* _Prompt_:
Rewrite the items starting with the line containing "The width and height of the screenshot is (1280, 713)." and going on through the line containing "pos(742,282)" as a two-column CSV with the columns input and output. Give one row per item, putting its text and its answer each in one quoted field with line breaks replaced by spaces.

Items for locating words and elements
★ ★ ★ ★

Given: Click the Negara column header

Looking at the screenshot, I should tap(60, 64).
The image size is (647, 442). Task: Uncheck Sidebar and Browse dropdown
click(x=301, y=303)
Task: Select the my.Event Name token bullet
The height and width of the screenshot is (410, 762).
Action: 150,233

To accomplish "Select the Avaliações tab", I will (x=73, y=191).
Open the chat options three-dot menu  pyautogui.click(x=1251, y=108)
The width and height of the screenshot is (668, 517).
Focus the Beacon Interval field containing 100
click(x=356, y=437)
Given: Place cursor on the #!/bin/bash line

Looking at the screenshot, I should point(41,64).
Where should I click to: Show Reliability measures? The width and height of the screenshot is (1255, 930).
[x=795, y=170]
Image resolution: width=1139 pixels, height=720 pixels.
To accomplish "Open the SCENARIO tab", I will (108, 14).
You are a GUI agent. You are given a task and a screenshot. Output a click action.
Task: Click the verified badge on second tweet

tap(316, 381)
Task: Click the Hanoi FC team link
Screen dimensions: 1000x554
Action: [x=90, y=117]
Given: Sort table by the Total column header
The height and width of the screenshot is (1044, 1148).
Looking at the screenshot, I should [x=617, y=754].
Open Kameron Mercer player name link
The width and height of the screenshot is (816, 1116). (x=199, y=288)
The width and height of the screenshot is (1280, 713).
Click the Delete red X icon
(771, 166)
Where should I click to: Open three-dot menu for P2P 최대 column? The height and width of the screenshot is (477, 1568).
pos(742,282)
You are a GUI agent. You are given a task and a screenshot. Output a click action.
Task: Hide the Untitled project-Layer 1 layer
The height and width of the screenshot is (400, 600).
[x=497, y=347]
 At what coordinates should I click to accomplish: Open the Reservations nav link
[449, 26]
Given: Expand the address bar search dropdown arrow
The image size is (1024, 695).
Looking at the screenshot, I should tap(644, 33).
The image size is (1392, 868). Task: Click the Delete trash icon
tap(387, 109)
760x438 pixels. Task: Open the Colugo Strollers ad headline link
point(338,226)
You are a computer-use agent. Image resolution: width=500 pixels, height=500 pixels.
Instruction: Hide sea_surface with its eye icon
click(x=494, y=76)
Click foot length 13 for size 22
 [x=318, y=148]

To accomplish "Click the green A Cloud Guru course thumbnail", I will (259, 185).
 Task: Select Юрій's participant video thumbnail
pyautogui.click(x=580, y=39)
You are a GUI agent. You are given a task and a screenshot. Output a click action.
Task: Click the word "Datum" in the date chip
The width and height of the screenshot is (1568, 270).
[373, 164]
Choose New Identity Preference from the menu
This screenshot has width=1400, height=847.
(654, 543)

★ ★ ★ ★

* _Output for this task_:
input,output
"The width and height of the screenshot is (1280, 713). Click the Delete red X icon","(771, 166)"
"Where should I click to: Open three-dot menu for P2P 최대 column? The height and width of the screenshot is (477, 1568).","pos(742,282)"